The Philippine startup scene showed signs of stabilizing in 2025, even as funding remained difficult and investors stayed cautious, according to a new report by Kickstart Ventures and DealStreet Asia.
The report said startup funding in the Philippines slowed further in the second half of the year. Only nine deals were recorded from July to December, down from 14 in the first half. The amount of money raised also dropped sharply to US$33 million, compared with US$86 million earlier in the year. Investors are putting in smaller amounts and being more selective about where they place their money.
Despite this, the broader Southeast Asian startup market appears to be leveling off after years of decline. Regional deal activity ticked up slightly in the second half of 2025, a sign that the funding downturn may be easing, even if investment levels are still far below the highs seen in 2021.
Kickstart Ventures said the market is now in a “consolidation phase,” with investors shifting away from aggressive growth and focusing more on strong business fundamentals such as good governance, clear profits, and sustainable operations.
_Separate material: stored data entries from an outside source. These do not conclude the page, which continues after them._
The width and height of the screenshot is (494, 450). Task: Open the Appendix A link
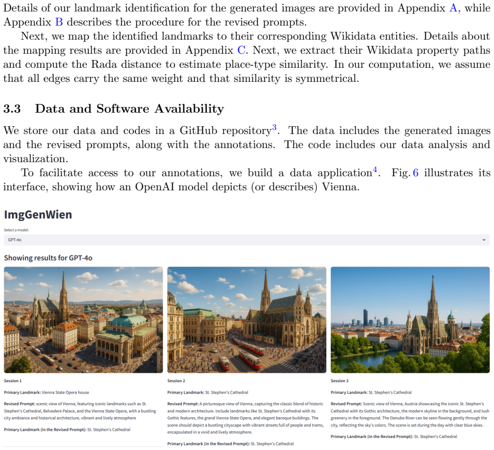(x=453, y=8)
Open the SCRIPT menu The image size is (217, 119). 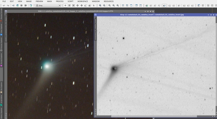coord(70,1)
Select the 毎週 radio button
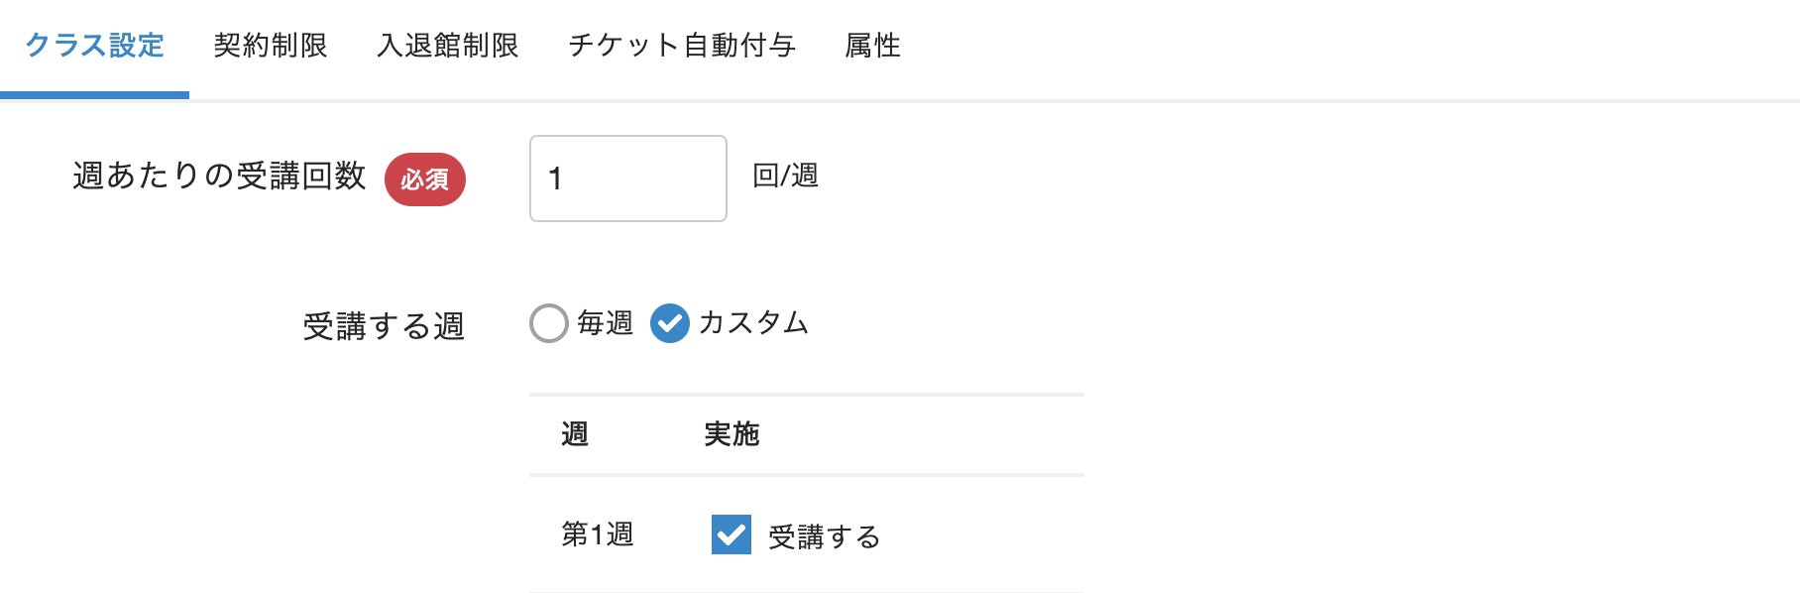The image size is (1800, 593). pos(549,323)
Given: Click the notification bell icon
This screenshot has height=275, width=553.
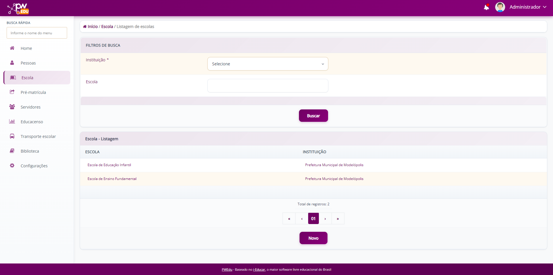Looking at the screenshot, I should coord(486,7).
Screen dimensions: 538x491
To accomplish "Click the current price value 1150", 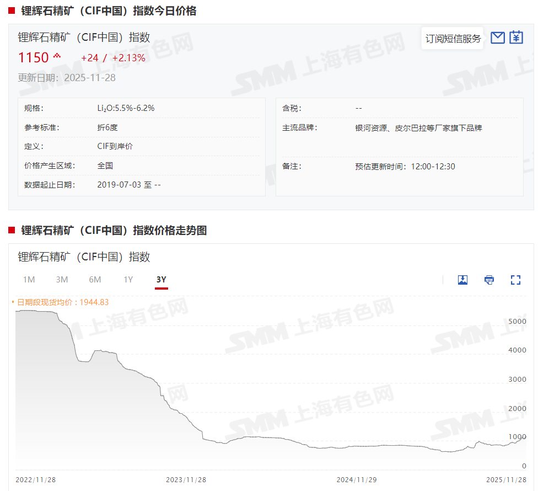I will click(x=34, y=57).
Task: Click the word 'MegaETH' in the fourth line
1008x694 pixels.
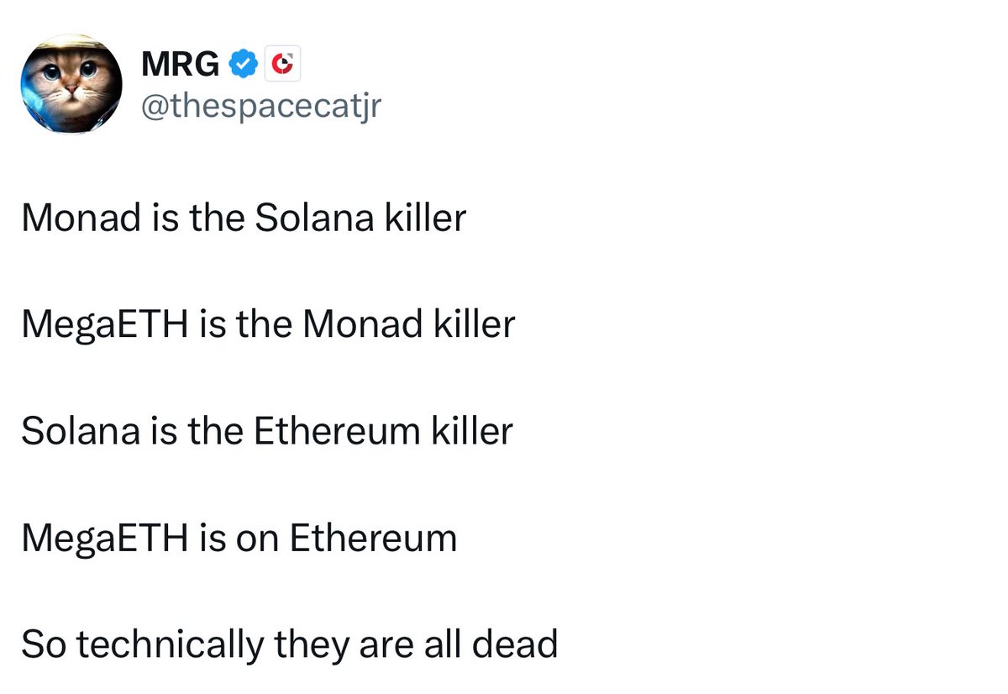Action: pos(105,538)
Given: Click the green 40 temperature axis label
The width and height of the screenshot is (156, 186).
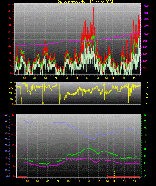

One major challenge for Philippine startups is the lack of late-stage funding. There were no disclosed Series C or later-stage deals in the country throughout 2025, continuing a slowdown that began in mid-2024. This means more mature startups are struggling to raise large amounts of capital locally. In contrast, other Southeast Asian markets saw a pickup in late-stage deals, showing investors are still willing to fund bigger, more established companies elsewhere in the region.
Fintech remained the strongest sector in the Philippines, accounting for the most deals and funding value in 2025. However, fintech investment weakened across Southeast Asia overall, posting one of its slowest years in more than six years. Meanwhile, climate and sustainability-related startups gained more attention regionally, making up a growing share of total deals.
Industry analysts said the data reflects a tougher environment with higher scrutiny, where funding is concentrated in fewer sectors, markets, and stages. For founders, this means fundraising will likely stay challenging, but those with solid business models and clear paths to profitability may be better positioned as the market gradually stabilizes.